In this article I will be discussing the pros and cons of the different types of incisions done for breast augmentation. Plastic surgeons in San Francisco perform many cosmetic surgeries and breast augmentation is one of the most frequent.
The primary reason for concern with this is because a scar will remain at the site of the incision. Whenever there is an incision made through the skin, a scar will result. The amount of scarring is related to a number of issues that include, surgical skill of the physician, location of the incision, presence of post surgical infection, and the patient’s propensity to form scars.
As a rule, surgeons use one of four locations for insertion of breast implants. These four locations are the axilla (arm pit), infra-mammary fold, areolar border, and the umbilicus (navel). There are pluses and minuses to each area. It is very beneficial for the patient to be aware of this and other issues before consulting a physician. The final decision will be made after discussing it with your physician.
Generally when inserting a breast implant, an incision of one to one and a half inches is required. The exception to this is the T.U.B.A. incision. Other factors that influence the length of the incision are the surgeons skill, type of implant, size of implant, and texture of the implant. Saline implants are filled after insertion therefore they are smaller when inserted. A silicone implant or an implant with a textured surface will normally need a little larger incision.
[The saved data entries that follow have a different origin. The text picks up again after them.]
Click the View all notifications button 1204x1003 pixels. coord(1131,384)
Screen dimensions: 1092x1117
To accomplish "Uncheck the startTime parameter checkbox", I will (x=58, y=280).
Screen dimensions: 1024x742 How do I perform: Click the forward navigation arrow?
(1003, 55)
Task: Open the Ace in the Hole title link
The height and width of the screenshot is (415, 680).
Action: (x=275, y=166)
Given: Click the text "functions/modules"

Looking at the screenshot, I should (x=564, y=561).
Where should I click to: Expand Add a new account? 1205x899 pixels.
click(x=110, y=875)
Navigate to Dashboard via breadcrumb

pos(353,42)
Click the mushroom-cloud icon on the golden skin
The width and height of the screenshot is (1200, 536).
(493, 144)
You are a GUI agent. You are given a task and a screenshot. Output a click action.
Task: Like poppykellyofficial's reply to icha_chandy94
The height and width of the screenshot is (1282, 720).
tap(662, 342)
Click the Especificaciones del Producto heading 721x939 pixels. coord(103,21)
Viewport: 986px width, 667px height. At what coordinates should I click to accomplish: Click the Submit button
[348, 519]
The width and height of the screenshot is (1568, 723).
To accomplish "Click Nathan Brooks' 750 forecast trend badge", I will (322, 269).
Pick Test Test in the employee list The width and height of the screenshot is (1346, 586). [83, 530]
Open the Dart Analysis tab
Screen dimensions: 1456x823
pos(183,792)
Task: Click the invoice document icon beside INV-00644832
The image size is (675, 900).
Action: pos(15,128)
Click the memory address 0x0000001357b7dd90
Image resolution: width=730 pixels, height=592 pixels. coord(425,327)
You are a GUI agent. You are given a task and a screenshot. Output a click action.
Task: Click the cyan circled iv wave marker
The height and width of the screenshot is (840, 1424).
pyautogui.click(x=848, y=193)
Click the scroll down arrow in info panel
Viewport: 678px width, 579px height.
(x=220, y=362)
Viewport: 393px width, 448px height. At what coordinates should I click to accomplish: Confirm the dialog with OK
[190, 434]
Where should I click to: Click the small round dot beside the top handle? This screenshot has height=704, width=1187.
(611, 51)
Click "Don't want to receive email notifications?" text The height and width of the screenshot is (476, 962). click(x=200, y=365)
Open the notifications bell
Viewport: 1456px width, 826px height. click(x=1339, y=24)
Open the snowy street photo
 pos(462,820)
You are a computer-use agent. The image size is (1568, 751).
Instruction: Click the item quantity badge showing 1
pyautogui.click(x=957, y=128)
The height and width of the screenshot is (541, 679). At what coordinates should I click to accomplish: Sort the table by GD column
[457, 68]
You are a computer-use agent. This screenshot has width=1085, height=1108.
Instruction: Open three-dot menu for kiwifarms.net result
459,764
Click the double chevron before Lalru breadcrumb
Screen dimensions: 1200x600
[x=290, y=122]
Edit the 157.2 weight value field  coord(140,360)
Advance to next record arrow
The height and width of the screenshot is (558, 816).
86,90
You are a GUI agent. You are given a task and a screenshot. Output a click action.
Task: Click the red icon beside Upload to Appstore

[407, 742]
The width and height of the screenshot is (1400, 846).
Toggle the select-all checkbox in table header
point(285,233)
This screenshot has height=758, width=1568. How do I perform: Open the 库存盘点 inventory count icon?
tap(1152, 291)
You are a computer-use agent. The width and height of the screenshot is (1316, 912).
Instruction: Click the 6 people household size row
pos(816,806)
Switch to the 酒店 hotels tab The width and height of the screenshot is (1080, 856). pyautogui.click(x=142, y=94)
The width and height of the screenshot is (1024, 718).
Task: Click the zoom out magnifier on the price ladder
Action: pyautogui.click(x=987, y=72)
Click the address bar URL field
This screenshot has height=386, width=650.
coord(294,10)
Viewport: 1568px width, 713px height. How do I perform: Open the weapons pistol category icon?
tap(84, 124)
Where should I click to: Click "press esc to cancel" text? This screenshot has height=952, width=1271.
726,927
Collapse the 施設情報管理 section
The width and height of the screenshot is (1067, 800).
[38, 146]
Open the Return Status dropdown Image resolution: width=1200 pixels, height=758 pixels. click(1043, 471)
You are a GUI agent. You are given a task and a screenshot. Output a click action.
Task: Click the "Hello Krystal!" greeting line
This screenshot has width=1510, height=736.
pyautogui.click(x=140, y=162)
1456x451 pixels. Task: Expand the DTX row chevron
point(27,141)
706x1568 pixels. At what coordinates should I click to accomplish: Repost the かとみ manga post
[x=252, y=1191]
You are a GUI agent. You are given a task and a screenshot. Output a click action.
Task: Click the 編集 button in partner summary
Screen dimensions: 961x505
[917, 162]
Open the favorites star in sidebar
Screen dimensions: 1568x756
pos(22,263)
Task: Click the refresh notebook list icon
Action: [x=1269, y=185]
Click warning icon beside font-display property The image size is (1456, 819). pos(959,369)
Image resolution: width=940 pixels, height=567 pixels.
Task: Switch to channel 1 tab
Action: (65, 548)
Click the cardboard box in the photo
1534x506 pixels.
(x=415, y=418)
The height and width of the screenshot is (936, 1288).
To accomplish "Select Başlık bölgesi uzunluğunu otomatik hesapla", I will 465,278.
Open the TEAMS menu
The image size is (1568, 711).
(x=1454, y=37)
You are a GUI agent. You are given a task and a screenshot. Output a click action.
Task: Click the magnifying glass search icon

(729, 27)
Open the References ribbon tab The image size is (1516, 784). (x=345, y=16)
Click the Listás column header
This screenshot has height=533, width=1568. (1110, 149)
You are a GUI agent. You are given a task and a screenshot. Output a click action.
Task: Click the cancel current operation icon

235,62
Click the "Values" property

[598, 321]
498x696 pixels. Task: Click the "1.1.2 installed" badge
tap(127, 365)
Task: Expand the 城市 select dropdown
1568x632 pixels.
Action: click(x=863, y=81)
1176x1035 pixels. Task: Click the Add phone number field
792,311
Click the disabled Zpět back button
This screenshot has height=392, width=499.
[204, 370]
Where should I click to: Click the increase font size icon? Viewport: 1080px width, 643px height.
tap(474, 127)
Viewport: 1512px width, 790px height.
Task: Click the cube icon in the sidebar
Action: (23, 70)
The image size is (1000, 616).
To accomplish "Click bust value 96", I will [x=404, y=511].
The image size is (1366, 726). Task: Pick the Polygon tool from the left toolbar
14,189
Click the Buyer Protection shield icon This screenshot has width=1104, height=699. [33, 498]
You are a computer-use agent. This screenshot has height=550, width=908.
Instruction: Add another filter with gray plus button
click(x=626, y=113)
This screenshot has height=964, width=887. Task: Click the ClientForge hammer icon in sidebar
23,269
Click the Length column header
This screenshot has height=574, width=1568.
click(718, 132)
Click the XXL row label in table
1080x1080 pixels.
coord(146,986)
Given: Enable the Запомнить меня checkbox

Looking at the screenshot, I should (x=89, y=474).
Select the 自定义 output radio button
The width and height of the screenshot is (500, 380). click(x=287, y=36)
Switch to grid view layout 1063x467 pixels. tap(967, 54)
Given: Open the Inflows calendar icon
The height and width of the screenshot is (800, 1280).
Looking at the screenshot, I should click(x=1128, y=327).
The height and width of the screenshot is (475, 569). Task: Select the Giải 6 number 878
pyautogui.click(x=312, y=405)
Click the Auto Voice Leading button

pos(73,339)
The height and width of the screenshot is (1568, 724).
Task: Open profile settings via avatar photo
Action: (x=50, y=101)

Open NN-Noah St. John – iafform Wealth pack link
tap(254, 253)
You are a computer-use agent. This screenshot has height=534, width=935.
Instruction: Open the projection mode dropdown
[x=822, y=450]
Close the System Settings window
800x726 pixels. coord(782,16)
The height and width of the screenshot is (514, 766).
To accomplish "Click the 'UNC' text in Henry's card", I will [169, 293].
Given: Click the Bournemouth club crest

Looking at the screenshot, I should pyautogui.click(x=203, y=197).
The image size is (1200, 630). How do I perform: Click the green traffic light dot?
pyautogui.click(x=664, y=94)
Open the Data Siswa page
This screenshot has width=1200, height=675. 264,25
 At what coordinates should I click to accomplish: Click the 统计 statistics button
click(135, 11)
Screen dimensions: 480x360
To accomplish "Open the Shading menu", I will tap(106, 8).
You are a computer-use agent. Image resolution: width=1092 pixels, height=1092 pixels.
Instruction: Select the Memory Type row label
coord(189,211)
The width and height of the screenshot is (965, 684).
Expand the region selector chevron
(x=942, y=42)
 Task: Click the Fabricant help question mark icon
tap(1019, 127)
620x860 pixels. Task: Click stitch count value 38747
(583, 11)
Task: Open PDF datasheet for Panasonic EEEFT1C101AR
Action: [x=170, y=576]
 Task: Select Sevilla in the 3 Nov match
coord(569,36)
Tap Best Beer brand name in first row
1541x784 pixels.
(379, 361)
The areolar approach is performed by making an incision at the lower border of the light and dark skin of the areola in a semicircular shape. Often a protective sleeve is used when inserting the implant to prevent injury to the breast ducts. If a mastopexy (breast lift) is being performed at the same time, this would be the approach of choice because the mastopexy also requires an incision in the same place. The areolar incision usually results in an excellent cosmetic appearance. Disadvantages of the areolar incision possibly include a more noticeable scar if healing does not go well. There is also a slightly higher risk of altered nipple sensation following this procedure.
Breast implants can also be inserted with an infra-mammary incision. The incision is usually just above the crease where the bottom of the breast meets the chest wall. This is the most often used technique for breast augmentation. This like the areolar incision is a location that makes it easy for the surgeon to position the implant. A benefit to this location is the ability to reuse the same area if there is a need for revision in the future.
The trans-axillary incision is placed in the arm pit. Once the incision is made, the surgeon can then create a channel to the area where the implant will be located. The implant is then moved into place usually with an endoscope (a flexible tube shaped device with a fiber optic camera). The biggest advantage to this technique is that there will be no scar on the breast when completed. A disadvantage to this approach is that future revisions will require an incision at a different location.
The Trans-Umbilical Breast Augmentation or T.U.B.A. incision is done by creating a small incision at the navel. An endoscope is then used to tunnel up to the breast area, going through subcutaneous fat, just under the skin. This tunnel is used to pass a rolled up saline implant up to the chest area. The implant is unrolled and filled with saline. The T.U.B.A. procedure leaves no scars on the breasts. However, “tracks” may form where the tunneling was done. These usually disappear with time but not always. Silicone implants may not be used with this technique.
Your final choice will be made with your physician, and will be determined by your choice of silicone or saline implants, the size of the implants, and other individual issues. Please remember to choose a board certified plastic surgeon when you consult a physician regarding your breast augmentation.